- **Your assignment**
Lines from the records below that contain the word "label" are to be copied out.

- **Record extracts**
=== Section Start ===

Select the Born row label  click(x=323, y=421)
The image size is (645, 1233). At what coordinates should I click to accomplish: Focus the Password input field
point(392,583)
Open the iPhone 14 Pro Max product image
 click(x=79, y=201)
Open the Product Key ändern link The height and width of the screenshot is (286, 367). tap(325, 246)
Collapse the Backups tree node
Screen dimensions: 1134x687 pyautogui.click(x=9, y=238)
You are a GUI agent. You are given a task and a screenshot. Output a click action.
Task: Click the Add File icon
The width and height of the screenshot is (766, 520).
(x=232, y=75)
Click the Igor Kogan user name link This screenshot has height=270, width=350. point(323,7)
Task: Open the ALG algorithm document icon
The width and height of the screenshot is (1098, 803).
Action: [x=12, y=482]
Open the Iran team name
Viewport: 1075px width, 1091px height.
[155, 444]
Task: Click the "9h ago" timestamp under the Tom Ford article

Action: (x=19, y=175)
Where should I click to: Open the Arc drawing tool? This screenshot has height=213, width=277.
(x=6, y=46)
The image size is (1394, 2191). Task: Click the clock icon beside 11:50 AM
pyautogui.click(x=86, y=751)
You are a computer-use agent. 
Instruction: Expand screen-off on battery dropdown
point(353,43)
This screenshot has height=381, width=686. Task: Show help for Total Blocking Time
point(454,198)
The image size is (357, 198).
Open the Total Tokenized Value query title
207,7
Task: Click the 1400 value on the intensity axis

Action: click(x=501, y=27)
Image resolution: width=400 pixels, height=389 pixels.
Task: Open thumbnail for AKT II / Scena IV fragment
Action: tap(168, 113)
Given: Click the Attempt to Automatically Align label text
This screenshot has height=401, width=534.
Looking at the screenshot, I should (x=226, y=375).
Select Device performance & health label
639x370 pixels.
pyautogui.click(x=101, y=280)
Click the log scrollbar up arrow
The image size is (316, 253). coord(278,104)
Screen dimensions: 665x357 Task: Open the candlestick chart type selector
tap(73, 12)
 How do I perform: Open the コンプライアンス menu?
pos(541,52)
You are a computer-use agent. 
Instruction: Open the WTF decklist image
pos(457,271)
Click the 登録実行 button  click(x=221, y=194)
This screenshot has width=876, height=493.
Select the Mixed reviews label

=== Section End ===

- **Reply**
Select the Born row label  click(x=323, y=421)
Given: Click the Attempt to Automatically Align label text
Select Device performance & health label
Select the Mixed reviews label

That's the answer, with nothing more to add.